[Exercise passage]
[Start of Attachment]

# Compact and Interpretable Neural Networks Using Lehmer Activation Units

**Authors:** Masoud Ataei, Sepideh Forouzi, Xiaogang Wang

PMC · DOI: 10.3390/e28020157 · 2026-01-31

## TL;DR

This paper introduces a new type of neural network activation unit that combines feature weighting and nonlinearity, leading to compact and interpretable models.

## Contribution

The novel contribution is the development of Lehmer Activation Units (LAUs) that unify feature aggregation and nonlinearity in a single differentiable operator.

## Key findings

- LAUs enable compact neural network architectures with strong predictive performance.
- The complex-valued formulation of LAUs enhances expressive capacity through phase-sensitive interactions.
- LAU-based networks are proven to be universally approximable with formal guarantees.

## Abstract

We introduce Lehmer Activation Units (LAUs), a class of aggregation-based neural activations derived from the Lehmer transform that unify feature weighting and nonlinearity within a single differentiable operator. Unlike conventional pointwise activations, LAUs operate on collections of features and adapt their aggregation behavior through learnable parameters, yielding intrinsically interpretable representations. We develop both real-valued and complex-valued formulations, with the complex extension enabling phase-sensitive interactions and enhanced expressive capacity. We establish a universal approximation theorem for LAU-based networks, providing formal guarantees of expressive completeness. Empirically, we show that LAUs enable highly compact architectures to achieve strong predictive performance under tightly controlled experimental settings, demonstrating that expressive power can be concentrated within individual neurons rather than architectural depth. These results position LAUs as a principled, interpretable, and efficient alternative to conventional activation functions.

[End of Attachment]

[Material provided]
[Start of Attachment]

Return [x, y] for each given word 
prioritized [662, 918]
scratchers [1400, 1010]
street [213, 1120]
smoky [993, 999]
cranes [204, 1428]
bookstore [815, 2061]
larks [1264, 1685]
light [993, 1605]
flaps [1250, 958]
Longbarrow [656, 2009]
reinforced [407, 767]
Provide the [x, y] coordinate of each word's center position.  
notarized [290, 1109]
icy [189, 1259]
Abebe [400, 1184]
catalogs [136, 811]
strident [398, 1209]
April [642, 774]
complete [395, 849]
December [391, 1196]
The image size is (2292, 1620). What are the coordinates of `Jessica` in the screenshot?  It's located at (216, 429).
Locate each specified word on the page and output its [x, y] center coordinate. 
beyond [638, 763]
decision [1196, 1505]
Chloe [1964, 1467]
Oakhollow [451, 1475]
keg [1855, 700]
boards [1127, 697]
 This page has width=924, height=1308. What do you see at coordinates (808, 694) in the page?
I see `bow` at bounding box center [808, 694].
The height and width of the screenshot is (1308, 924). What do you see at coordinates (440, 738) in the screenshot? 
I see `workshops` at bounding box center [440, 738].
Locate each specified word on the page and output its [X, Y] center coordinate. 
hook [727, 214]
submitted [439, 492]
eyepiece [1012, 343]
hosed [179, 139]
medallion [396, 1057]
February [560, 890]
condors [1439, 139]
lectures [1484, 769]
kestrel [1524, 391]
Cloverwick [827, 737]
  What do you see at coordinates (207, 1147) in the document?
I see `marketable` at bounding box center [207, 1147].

[End of Attachment]

Please copy the paper summary between "The novel contribution" and "with formal guarantees.", inclusive, substituting "predictive accuracy" for "predictive performance".

[Answer box]
The novel contribution is the development of Lehmer Activation Units (LAUs) that unify feature aggregation and nonlinearity in a single differentiable operator.

## Key findings

- LAUs enable compact neural network architectures with strong predictive accuracy.
- The complex-valued formulation of LAUs enhances expressive capacity through phase-sensitive interactions.
- LAU-based networks are proven to be universally approximable with formal guarantees.